Visit To A Colliery: Pit Village, Beamish

Rating: 5.0


Visit to a Colliery: Pit Village, Beamish
A landscape in the shadow of a pit,
Coal dust has settled everywhere like sand
Even the cobbled streets are smeared with it

Underground is seamed like arteries
Of Saturn, Satan, long funereal bands
The ghosts of miners dead two centuries

Fourteen years old, coal pickers became men
Son followed father, dismal lives pre-planned
Into the foetid depths of that black wen

Even their snot, their tears, were streaked with coal
Their lungs were silted up, sweat, treacle-tanned
Ran down their backs.
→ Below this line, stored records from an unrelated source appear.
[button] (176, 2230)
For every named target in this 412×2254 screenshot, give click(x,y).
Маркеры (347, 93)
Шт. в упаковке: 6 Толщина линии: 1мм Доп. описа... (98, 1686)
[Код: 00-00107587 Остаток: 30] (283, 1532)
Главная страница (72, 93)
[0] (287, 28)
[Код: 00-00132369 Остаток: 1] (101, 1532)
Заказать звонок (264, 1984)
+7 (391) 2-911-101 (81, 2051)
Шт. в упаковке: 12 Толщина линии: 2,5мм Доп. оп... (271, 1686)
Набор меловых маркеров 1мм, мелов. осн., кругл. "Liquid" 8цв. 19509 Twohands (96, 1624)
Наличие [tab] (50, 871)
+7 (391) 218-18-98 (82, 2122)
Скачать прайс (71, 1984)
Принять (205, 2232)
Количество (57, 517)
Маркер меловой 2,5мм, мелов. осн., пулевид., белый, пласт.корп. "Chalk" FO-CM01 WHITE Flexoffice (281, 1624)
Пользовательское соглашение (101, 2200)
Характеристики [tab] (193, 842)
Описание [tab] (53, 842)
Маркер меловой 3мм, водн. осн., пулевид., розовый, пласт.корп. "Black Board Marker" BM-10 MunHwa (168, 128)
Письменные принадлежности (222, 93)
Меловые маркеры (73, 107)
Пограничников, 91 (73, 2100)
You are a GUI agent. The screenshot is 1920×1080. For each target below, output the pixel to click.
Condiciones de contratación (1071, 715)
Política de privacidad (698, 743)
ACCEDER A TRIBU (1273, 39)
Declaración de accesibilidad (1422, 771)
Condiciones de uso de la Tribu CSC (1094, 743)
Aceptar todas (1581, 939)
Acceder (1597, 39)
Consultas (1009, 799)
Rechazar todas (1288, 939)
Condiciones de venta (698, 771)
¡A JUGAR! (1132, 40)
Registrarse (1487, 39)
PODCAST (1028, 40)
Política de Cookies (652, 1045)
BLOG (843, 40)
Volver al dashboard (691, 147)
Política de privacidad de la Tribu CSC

Mines claimed them, flesh and soul

They toiled like moles, wriggled like graveyard grubs
Some blotted out the dark in a steel band
Or turned to Masons, Methodists or pubs

Some dreamt of gas explosions, Poor Relief
When comrade's death would mark them like a brand
No tin-bath scrub could wash away that grief

Sunday, April 30, 2017
Topic(s) of this poem: death
COMMENTS OF THE POEM
Tom Billsborough 30 April 2017

I wrote a poem about a Welsh deserted village after the Slate Quarry closed. But this is a much better poem than mine.Some of the lines are superb, particularly the last one which evoked a great emotional response in me. There is no doubt this is going to feature in my favourites' list.